Avant que le GR2013 ne soit ouvert au public, le tracé provisoire avait été publié sur un site web provisoire par la capitale européenne de la culture. Il n’en fallait pas plus à un jeune urbaniste basé Bruxelles, passionné de randonnée urbaine, pour s’autoriser à parcourir une partie de l’itinéraire. En recopiant le tracé sur une carte IGN au 1/25 000e, en venant par ses propres moyens, en réservant une chambre dans des hôtels Formule 1, Paul-Hervé Lavessière est devenu le premier arpenteur, le premier «touriste» à emprunter le GR2013.

Je ne connaissais de Marseille que son centre-ville et sa basilique. En août 2012, j’entends parler du GR2013 à la radio dans une émission culturelle. Je consulte le site web du projet et me dirige rapidement vers ce qui m’apparaît comme le plus important : l’itinéraire. Je l’observe, je zoome, je dézoome. Ce tracé me parle, puis me séduit tout à fait.
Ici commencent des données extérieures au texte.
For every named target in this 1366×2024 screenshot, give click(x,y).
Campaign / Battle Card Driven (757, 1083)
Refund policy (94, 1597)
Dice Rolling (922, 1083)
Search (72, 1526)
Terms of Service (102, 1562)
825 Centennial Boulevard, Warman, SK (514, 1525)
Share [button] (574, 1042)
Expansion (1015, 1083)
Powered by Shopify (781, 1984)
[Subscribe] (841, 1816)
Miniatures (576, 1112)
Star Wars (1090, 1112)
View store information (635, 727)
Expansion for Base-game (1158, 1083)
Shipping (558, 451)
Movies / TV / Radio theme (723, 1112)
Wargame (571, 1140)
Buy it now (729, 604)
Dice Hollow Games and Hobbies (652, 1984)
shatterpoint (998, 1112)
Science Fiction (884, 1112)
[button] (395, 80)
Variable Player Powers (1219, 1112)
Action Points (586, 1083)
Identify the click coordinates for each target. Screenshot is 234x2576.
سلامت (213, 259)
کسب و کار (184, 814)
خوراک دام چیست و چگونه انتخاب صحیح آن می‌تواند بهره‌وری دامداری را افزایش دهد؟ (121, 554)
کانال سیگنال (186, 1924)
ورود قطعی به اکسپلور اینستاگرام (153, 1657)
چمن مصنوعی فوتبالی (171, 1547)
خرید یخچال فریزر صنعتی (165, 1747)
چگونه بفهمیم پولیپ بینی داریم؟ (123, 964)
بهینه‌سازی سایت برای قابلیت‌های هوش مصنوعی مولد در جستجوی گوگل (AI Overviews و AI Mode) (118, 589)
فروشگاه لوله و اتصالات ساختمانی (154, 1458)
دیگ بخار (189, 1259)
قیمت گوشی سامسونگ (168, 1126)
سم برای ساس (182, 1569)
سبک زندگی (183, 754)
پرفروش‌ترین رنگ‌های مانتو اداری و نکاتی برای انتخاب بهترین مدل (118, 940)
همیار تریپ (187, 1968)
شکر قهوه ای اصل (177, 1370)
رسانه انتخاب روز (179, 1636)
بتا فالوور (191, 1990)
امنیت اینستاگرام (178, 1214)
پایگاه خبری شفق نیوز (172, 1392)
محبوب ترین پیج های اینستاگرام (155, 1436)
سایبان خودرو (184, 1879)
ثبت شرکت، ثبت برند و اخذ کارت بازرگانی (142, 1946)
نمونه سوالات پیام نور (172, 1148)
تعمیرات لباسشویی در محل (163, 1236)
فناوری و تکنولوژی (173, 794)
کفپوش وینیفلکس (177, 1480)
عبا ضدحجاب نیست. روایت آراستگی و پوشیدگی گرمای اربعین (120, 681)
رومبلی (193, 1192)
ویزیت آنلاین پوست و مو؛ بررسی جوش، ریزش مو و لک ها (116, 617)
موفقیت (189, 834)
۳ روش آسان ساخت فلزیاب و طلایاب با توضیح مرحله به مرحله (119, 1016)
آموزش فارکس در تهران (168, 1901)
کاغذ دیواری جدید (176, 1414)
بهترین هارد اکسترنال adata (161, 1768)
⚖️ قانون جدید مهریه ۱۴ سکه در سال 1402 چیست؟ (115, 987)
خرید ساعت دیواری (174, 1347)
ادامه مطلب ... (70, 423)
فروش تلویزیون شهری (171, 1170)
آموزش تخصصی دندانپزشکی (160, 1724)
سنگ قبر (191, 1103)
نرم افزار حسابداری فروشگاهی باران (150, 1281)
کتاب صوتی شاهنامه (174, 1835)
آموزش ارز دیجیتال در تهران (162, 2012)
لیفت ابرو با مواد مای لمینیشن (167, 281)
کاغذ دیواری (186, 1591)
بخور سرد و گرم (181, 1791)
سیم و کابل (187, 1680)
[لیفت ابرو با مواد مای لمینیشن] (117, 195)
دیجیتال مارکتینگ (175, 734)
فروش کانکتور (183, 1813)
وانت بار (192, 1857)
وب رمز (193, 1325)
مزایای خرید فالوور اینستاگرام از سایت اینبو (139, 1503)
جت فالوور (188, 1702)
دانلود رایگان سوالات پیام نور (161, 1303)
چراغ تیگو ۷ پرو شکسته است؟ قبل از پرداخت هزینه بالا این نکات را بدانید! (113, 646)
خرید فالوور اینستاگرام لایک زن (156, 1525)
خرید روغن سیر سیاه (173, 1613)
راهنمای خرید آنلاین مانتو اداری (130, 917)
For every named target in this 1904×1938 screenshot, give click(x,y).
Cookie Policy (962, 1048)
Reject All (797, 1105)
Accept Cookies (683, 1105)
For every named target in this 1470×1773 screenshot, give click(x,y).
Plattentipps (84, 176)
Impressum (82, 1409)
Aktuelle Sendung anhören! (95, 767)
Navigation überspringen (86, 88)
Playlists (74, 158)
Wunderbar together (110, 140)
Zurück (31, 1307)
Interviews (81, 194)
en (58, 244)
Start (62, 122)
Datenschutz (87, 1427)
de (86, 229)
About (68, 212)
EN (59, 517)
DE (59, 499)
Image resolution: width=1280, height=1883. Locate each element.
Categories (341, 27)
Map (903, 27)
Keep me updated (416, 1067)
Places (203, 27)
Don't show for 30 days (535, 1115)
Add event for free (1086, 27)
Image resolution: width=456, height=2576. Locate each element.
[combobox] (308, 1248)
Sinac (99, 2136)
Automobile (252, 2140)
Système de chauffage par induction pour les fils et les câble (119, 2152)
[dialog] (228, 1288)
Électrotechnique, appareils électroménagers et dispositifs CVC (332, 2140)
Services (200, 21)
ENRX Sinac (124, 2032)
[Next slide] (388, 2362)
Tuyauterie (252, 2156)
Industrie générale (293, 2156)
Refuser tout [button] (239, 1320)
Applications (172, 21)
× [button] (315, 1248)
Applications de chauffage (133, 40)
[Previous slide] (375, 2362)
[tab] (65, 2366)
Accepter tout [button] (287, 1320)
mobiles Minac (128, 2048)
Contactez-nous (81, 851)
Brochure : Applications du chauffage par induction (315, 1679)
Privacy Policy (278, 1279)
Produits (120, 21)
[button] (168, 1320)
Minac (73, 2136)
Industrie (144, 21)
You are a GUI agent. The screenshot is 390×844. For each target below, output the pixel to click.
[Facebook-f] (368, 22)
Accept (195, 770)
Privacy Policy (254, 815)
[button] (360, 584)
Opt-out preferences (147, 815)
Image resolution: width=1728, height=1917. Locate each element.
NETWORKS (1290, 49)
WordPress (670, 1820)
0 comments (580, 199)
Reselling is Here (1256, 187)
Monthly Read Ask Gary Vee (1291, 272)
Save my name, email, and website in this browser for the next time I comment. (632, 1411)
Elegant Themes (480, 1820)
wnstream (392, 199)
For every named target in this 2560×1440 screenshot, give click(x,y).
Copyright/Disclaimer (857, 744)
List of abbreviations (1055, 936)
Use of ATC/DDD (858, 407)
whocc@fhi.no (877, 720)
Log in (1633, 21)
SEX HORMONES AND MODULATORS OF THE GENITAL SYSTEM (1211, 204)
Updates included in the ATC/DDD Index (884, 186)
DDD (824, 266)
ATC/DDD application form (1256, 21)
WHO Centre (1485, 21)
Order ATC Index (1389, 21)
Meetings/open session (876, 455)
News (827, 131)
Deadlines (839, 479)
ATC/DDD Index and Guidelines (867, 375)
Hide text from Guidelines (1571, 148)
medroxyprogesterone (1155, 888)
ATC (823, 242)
Dans ce grand huit qui serpente joyeusement entre Salon-de-Provence, Martigues, Aix ou encore Aubagne, j’isole mentalement une petite boucle autour de Marseille et me renseigne déjà sur les horaires de train ainsi que sur les possibilités d’hébergement. Quelques semaines plus tard, je suis sur place, bien décidé à profiter des dernières miettes d’un été qu’on a déjà enterré depuis longtemps là-haut dans le Nord.

Ma présence sur ce morceau de GR est plus encore qu’une avant-première, puisque le tracé n’existe que sur papier ou écran (le balisage fut achevé en février 2013). J’ai donc dessiné le parcours au feutre sur ma carte IGN. Le périple est long, plus de 70 kilomètres, entre ville et campagne.

J’imagine qu’à une époque ancienne, on devait trouver des auberges destinées aux voyageurs à pied un peu partout. Aujourd’hui, à échelle de piéton, on a un choix limité mais l’hébergement est quand même possible, grâce aux hôtels de chaîne installés dans les zones d’activité ou zones commerciales. C’est leur localisation d’ailleurs qui a décidé de mes étapes.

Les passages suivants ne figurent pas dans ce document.